Первой опомнилась Белфегор. Мгновенно очутившись рядом, она вцепилась Варе в волосы и рывком вздернула ее на ноги:
— Заткнись, не то шею сверну!
— Отпусти ее, — с трудом опираясь на руку, глядя снизу вверх на взбешенную демоницу, произнес Азариил.
— Гляди-ка, очухался, — Белфегор пнула его по запястью, и рука подломилась. Азариил ударился плечом об пол. — А с тебя я все-таки спущу шкуру, девка! Эх и достала ты уже своими псалмами!
И вот тут Азариил ощутил, как в нем разгорается незнакомое доселе чувство, как оно закипает и клокочет внутри, как застилает взор багровой пеленой. Впервые в жизни, поддавшись искушению, он впустил в себя злость. И обнаружил, что в глубинах человеческой ярости сокрыт поистине неисчерпаемый источник сил.

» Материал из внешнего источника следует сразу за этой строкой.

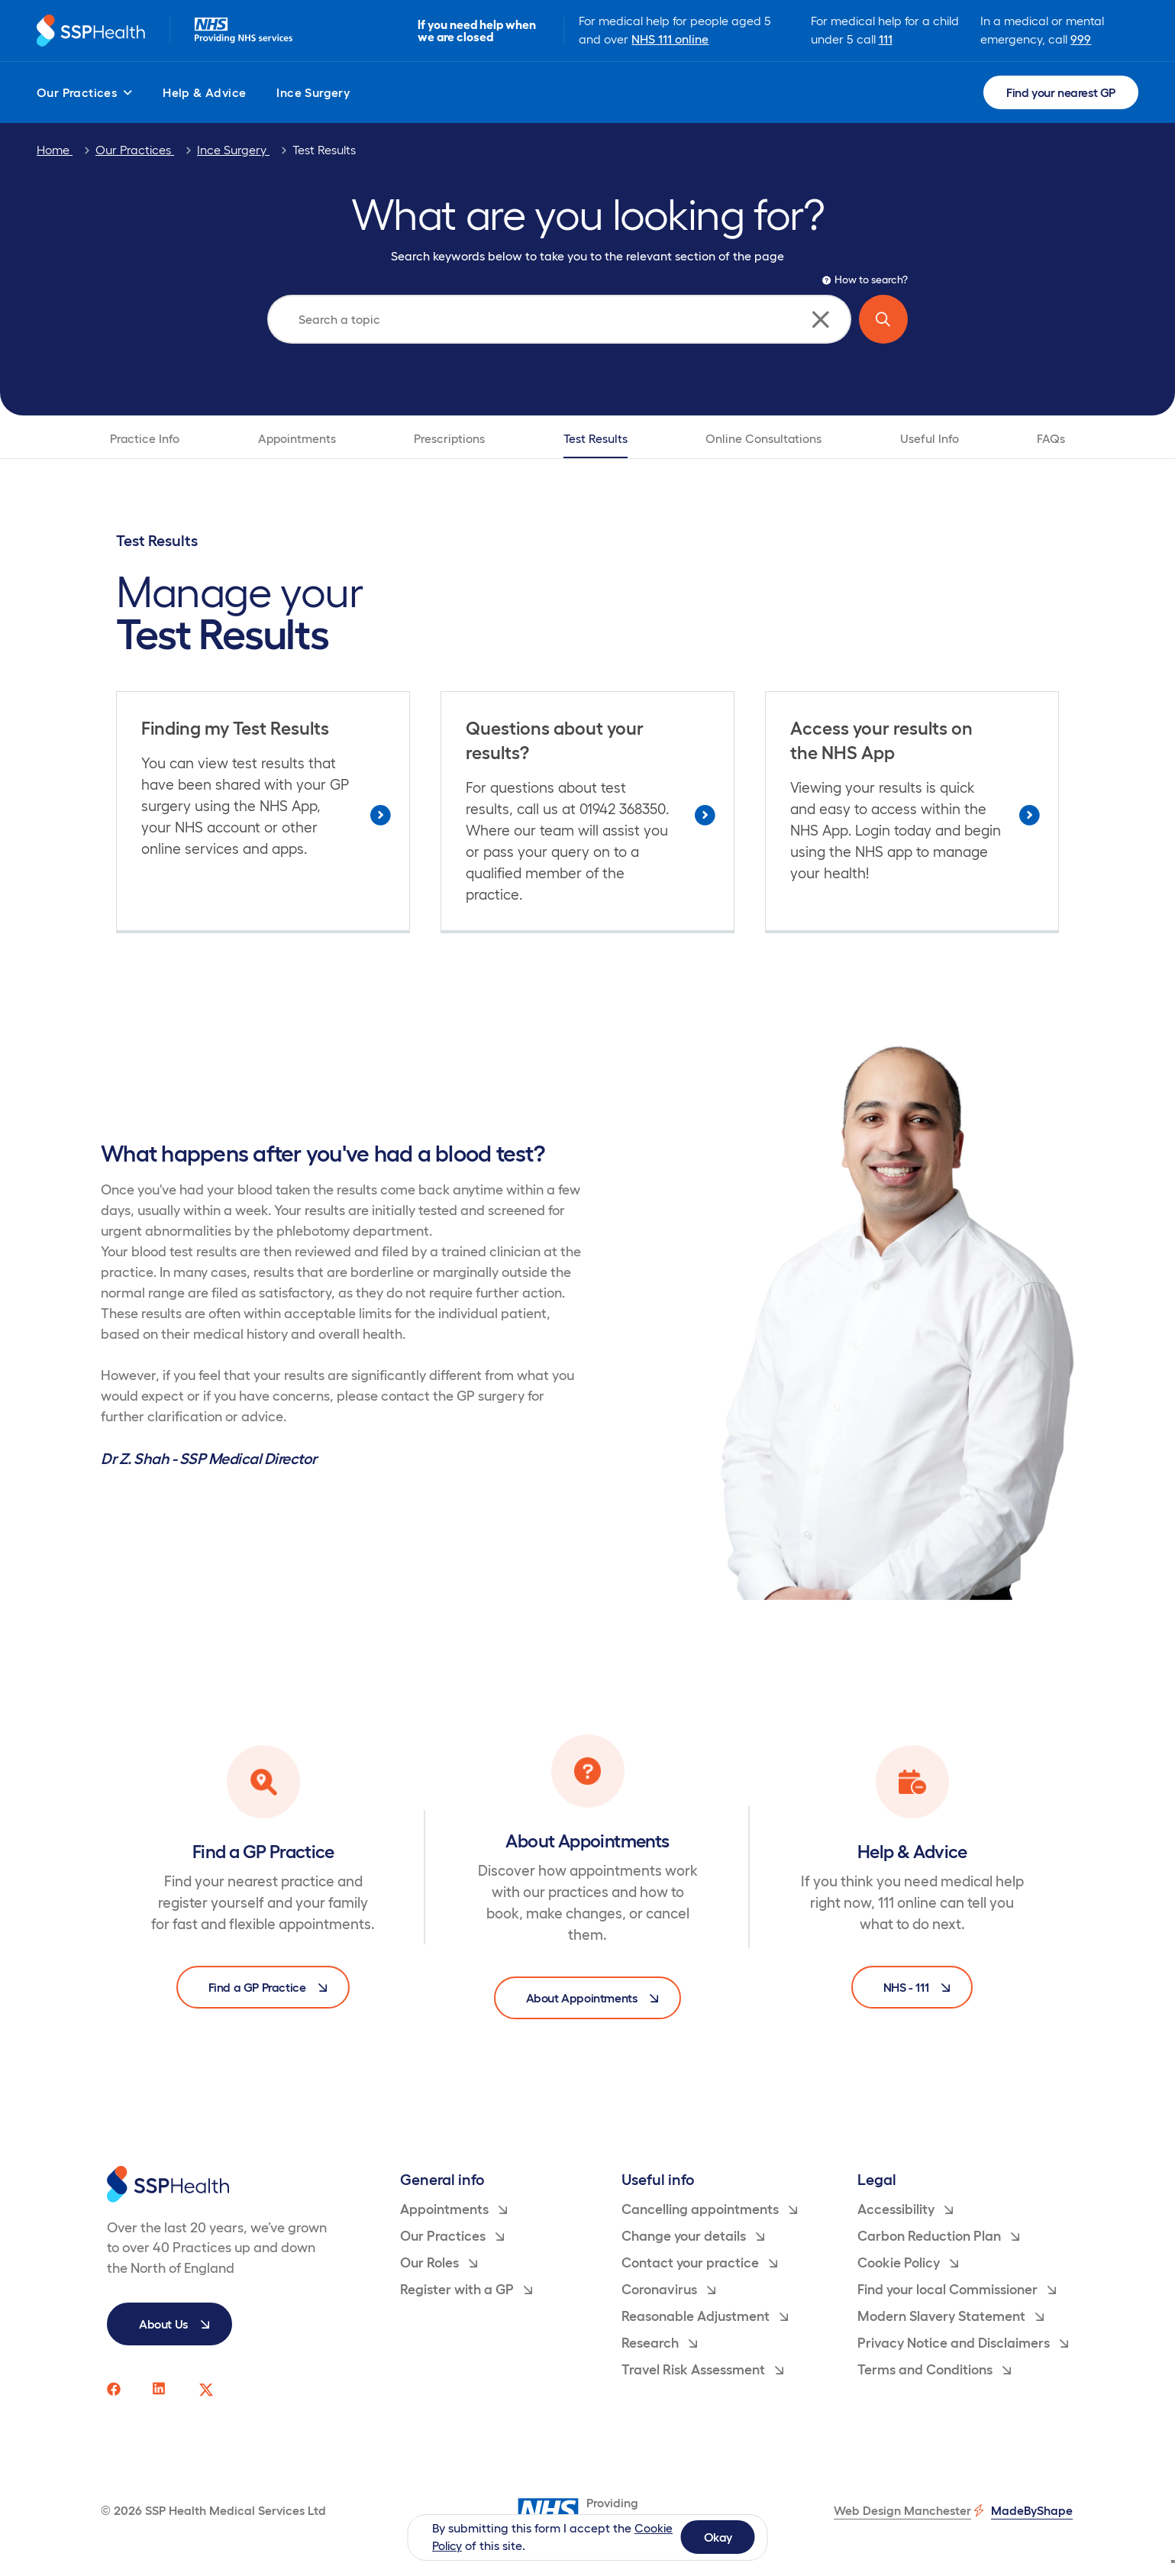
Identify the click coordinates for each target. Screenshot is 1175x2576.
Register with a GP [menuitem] (466, 2291)
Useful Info (930, 440)
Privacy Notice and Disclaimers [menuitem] (962, 2344)
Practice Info (145, 440)
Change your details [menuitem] (692, 2237)
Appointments (297, 440)
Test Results (324, 150)
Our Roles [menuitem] (438, 2264)
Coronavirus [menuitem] (668, 2291)
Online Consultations (764, 440)
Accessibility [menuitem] (905, 2211)
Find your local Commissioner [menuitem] (956, 2291)
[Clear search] (821, 319)
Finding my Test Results (236, 729)
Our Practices (134, 150)
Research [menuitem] (659, 2344)
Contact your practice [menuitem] (699, 2264)
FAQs (1051, 440)
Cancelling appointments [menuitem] (709, 2211)
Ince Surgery (233, 150)
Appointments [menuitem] (453, 2211)
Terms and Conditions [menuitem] (934, 2371)
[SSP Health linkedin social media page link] (160, 2391)
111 (886, 39)
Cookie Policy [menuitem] (907, 2264)
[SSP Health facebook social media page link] (114, 2391)
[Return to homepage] (92, 31)
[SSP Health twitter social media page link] (206, 2391)
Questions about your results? (555, 741)
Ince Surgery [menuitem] (313, 92)
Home (55, 150)
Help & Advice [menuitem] (204, 92)
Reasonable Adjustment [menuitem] (704, 2318)
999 (1080, 39)
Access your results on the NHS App (881, 741)
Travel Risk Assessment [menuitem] (702, 2371)
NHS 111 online (670, 39)
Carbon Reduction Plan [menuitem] (938, 2237)
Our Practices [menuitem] (84, 92)
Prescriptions (450, 440)
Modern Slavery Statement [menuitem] (950, 2318)
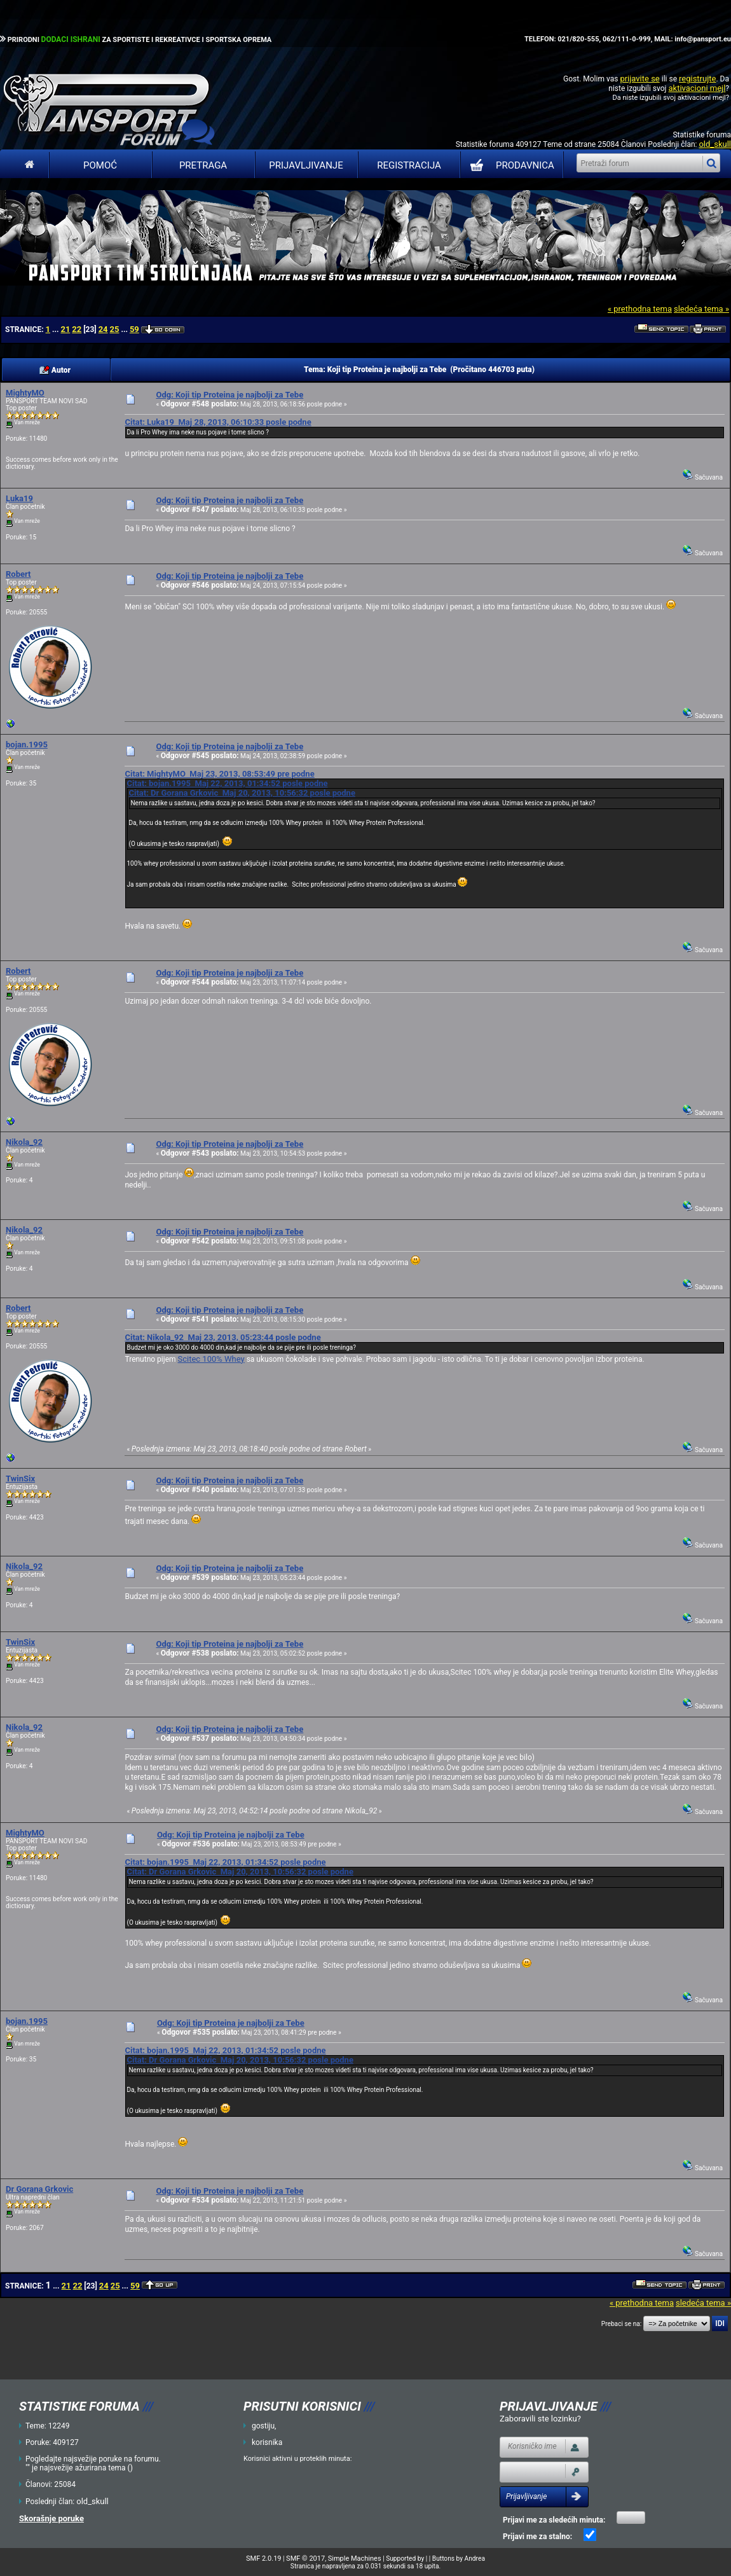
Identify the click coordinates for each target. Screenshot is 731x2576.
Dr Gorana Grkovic (39, 2189)
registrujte (697, 78)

Он сам не осознал до конца, что произошло. Мгновение назад корчился в пыли, — и вдруг оказался твердо стоящим на ногах. Был удар или нет — бог весть, только Белфегор, воспарив над полом, пересекла зал и обрушилась прямо на алтарь. Младенца смело с жертвенника. Сосуды с душами опрокинулись, покатились и один за другим стали соскальзывать на пол. Сухой треск лопнувших амфор разнесся по церкви:
Хлоп!
Крак!
Бах!
Осколки рассыпались яичной скорлупой и со свистом принялись морщиться, корежиться, истончаться. Над ними заклубились, медленно вытягиваясь ввысь, очертания человеческих тел. Мутные, грязные и кривые, они заныли и застенали.
— Нет! — заорал Мастема, отшвырнув от себя Хранителя — тот врезался в иконостас и мигом развернулся, но нападать повременил. — Держите их. Не дайте им улизнуть!